Copy, without any change, the lines from the one that holds "Screen dimensions: 1568x751" through the final line of the material below.
-- MATERIAL FOR THE TASK follows --
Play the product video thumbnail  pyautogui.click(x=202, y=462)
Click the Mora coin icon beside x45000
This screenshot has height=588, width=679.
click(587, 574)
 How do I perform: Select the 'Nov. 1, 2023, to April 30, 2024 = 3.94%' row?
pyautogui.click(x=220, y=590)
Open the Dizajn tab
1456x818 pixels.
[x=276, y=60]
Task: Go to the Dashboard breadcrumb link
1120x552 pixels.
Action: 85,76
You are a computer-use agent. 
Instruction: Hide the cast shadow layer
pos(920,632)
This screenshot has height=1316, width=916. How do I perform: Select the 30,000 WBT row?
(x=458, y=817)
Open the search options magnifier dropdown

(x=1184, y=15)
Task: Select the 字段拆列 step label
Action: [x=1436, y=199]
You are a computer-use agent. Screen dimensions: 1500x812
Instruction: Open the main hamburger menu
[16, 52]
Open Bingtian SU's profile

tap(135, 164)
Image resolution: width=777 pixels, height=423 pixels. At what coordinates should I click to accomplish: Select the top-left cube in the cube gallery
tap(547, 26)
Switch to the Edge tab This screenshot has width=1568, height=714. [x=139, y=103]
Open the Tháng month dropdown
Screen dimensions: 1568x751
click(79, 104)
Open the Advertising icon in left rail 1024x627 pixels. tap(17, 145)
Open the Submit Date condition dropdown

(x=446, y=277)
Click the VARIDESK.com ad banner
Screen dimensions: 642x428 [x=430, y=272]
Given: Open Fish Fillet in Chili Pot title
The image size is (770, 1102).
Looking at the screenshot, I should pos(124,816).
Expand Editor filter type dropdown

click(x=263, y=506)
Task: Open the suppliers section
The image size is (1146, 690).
-- MATERIAL FOR THE TASK concluded --
### FINISHED EXERCISE
Screen dimensions: 1568x751
click(79, 104)
Open the Advertising icon in left rail 1024x627 pixels. tap(17, 145)
Open the Submit Date condition dropdown

(x=446, y=277)
Click the VARIDESK.com ad banner
Screen dimensions: 642x428 [x=430, y=272]
Given: Open Fish Fillet in Chili Pot title
The image size is (770, 1102).
Looking at the screenshot, I should pos(124,816).
Expand Editor filter type dropdown

click(x=263, y=506)
Task: Open the suppliers section
The image size is (1146, 690).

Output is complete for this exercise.